In the final episode of Connections (series 1), James Burke gestures at a linear wall chart of the "History of Agriculture" and articulates his central thesis: "This makes you think in straight lines. And if today doesn't happen in straight lines [...] why should the past have?" Burke's question has implications for the pursuit of (instrumental) knowledge--implications that are clearest in the context of the contemporary university and its shifting position in a network of knowledge "production". What assumptions might be undermined by this view of innovation, in a socio-political landscape so littered with both past accounts and future plans for "strategic" discovery? In what ways might national governments, for example--ever-more dependent upon marketable "innovation" and the development of policy that leads to this profitable result--come to implement/reiterate linear narratives of "progress"?

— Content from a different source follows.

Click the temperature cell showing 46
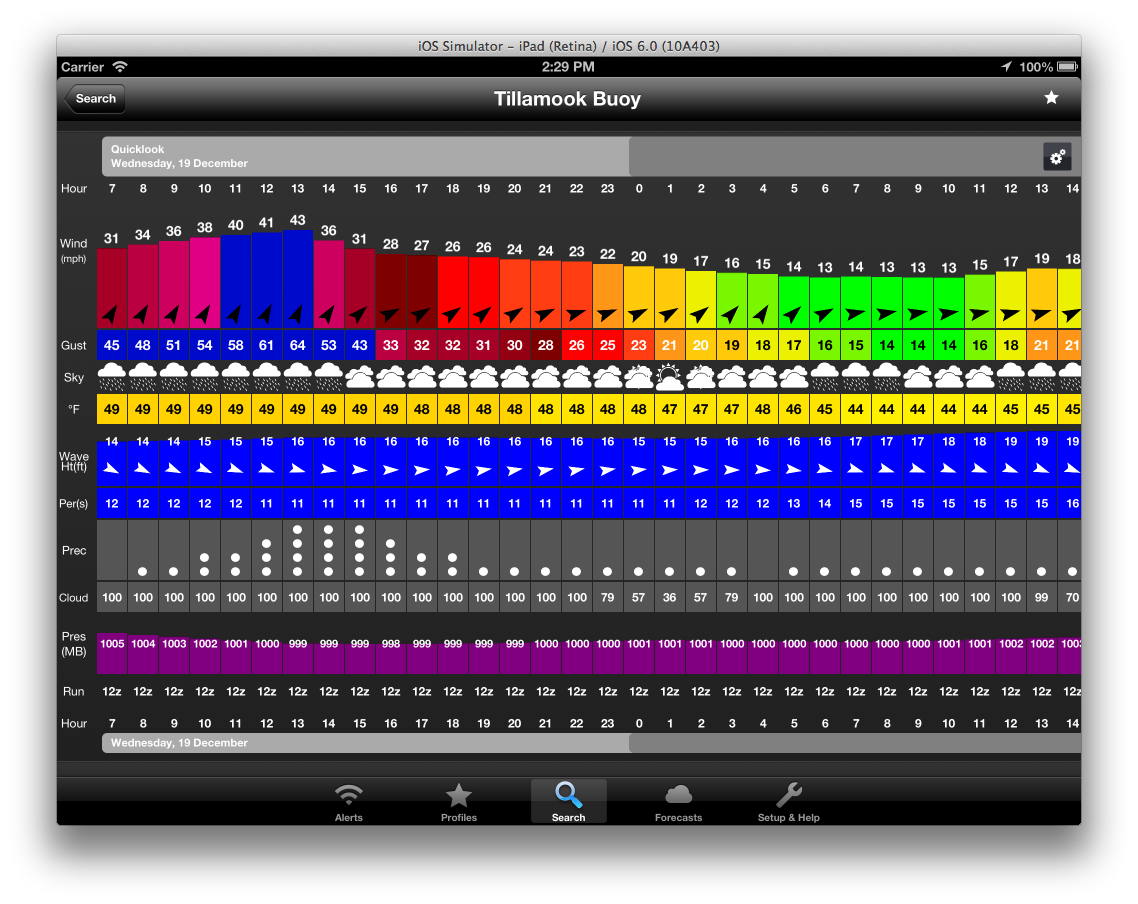Image resolution: width=1138 pixels, height=904 pixels. [x=794, y=409]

The search for a successful template for development, or for a proven path to prosperity in uncertain economic times, is constrained by risk. This reminds me of one last point from James Burke (Connections, series 1, episode 1): knowledge of the future tends to bring power over the present. But what role might there be for a re-assessment of the messy, non-linear past?


Some references for the above topic: James Burke "Re-Connections", a series of recent interviews; The Day the Universe Changed; The Birth of the Clinic and The Order of Things by Michel Foucault; Empire and Communications and The Bias of Communication by Harold Innis; various by Marshall McLuhan (James Burke indirectly quotes McLuhan on a regular basis).